- Asadov in the late 1930s
- Born: September 7, 1923 Merv, Turkestan ASSR, Soviet Union
- Died: April 21, 2004 (aged 80) Odintsovo, Russia
- Occupations: poet, writer

= Eduard Asadov =

Russian poet and writer born in ASSR

Eduard Arkadyevich Asadov (Эдуа́рд Арка́дьевич Аса́дов; September 7, 1923 – April 21, 2004) was a Russian poet and writer.

Born in the town of Merv, Turkestan ASSR. Both parents were teachers. Father (born 1898) fought Dashnaks in the Caucasus during the Civil War. After his father's death in 1929, Eduard and his mother moved to Sverdlovsk to her father Ivan Kalustovich Kurdov.
At the age of 8 Eduard composed his first poem, then entered the Pioneers' Organization and, later, Komsomol. Moved to Moscow in 1939, studied at school No.38 and until finishing in 1941. A week after graduation the USSR entered the Great Patriotic War. Asadov went to the front as a volunteer. As a soldier he was a mortar spotter, then assistant to commander of Katyusha battery at North-Caucasian and 4th Ukrainian Fronts.
On the night of May 3–4, 1944 defending Sevastopol he was badly wounded by a shell fragment hitting his face. Hardly conscious he managed to drive his munition truck down to the artillery battery. After continuous treatment in many hospitals surgeons had not managed to save his eyes; to the end of his life he wore a black mask.
His memories of those tragic times:

"... What next? Next was hospital and twenty-six days of struggle between life and death. "To be or not to be?" the question was literally as simple as that. Delirious when unconscious, at short times of conscience I dictated postcard messages to mom trying hard to avoid words of dismay. That was really hard time, but youth and life overcame. By the way, there was a long row of hospitals that I went through. From Mamashai I was moved to Saki, then Simferopol, then Kislovodsk Hospital named after 10th Anniversary of October (sanatorium by now) and finally Moscow. Trips, surgeons, scalpels, bandages and the hardest point - doctors' verdict: "You have everything ahead. Everything but the light...". That was what I had to admit, endure and realize and on my own to solve the problem "To be or not to be?" After many sleepless nights when I had to estimate everything and finally answer "Yes!" as to set for myself the greatest and the most important goal and chase it with no way to give up. I got back to poetry. I wrote day and night, before and after the surgery, through thick and thin. Though realizing it was still far from ideal I kept working hard and trying over and over. No matter how strong is the man's will and his commitment to the goal, no matter how great is his effort, the true success is never guaranteed. Poetry, like any kind of arts, requires talent, gift, sense of mission. And it is quite hard to evaluate your own poems because your sight here is the most biased one.... I will never forget that first of May 1948, and the extent of my happiness as I held in my hand an issue of Ogonyok magazine which I bought by the House of Scientists and which had my poems typed on its pages. That's it, MY poems, not anyone else's! Celebrating marchers were passing by me and still I was probably more celebrating than anyone in Moscow!"

In 1946 Eduard entered the Maxim Gorky Literature Institute, from which he graduated with honour in 1951. In the same year his first collection of poems named "Path of Light" was published. Subsequently, Asadov became a member of the Communist Party of the USSR and the Union of Writers.
He later lived in the writers' village Krasnovidovo. He died in Odintsovo on 21 April 2004. His tomb is in Moscow's Kuntsevo Cemetery. The poet's will specified that his heart was to be buried in the Sapun Mountain in Sevastopol, but according to representatives of the Sapun Mountain Museum his will was never fulfilled because of the family's objections.
────────────────────
Tasks to perform ->
1. Retype the part of the Asadov biography starting with "Russian poet and writer born" and going on through "Ivan Kalustovich Kurdov.".
2. Can you rewrite the paragraph of the Asadov biography that begins "On the night of May 3–4, 1944" as a short list of its main facts?
3. Do these statements agree with the Asadov biography? Answer yes or no for each and quote the words that decide it.
(a) Asadov graduated from the Maxim Gorky Literature Institute in 1951.
(b) Asadov's heart was buried in the Sapun Mountain in Sevastopol.
(c) Asadov moved to Moscow in 1941.

Supplied data ->
────────────────────
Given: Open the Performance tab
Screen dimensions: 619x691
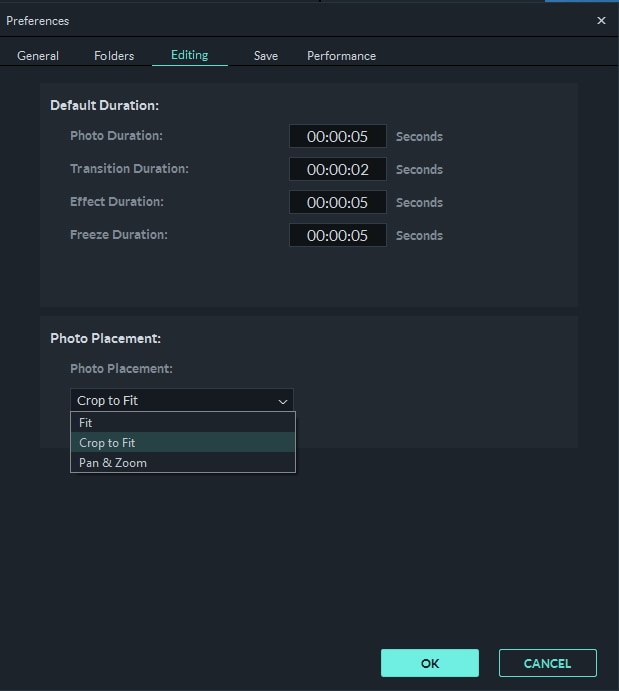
────────────────────
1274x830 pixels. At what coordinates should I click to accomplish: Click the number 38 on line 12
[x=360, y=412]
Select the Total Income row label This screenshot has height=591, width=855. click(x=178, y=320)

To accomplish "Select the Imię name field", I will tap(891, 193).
────────────────────
Answers for each item ->
1.
Russian poet and writer born in ASSR

Eduard Arkadyevich Asadov (Эдуа́рд Арка́дьевич Аса́дов; September 7, 1923 – April 21, 2004) was a Russian poet and writer.

Born in the town of Merv, Turkestan ASSR. Both parents were teachers. Father (born 1898) fought Dashnaks in the Caucasus during the Civil War. After his father's death in 1929, Eduard and his mother moved to Sverdlovsk to her father Ivan Kalustovich Kurdov.

2.
- On the night of May 3–4, 1944, while defending Sevastopol, Asadov was badly wounded when a shell fragment hit his face.
- Though barely conscious, he drove his munition truck down to the artillery battery.
- Despite continuous treatment in many hospitals, surgeons could not save his eyes.
- He wore a black mask for the rest of his life.

3.
(a) Yes: "from which he graduated with honour in 1951"
(b) No: "his will was never fulfilled because of the family's objections"
(c) No: "Moved to Moscow in 1939"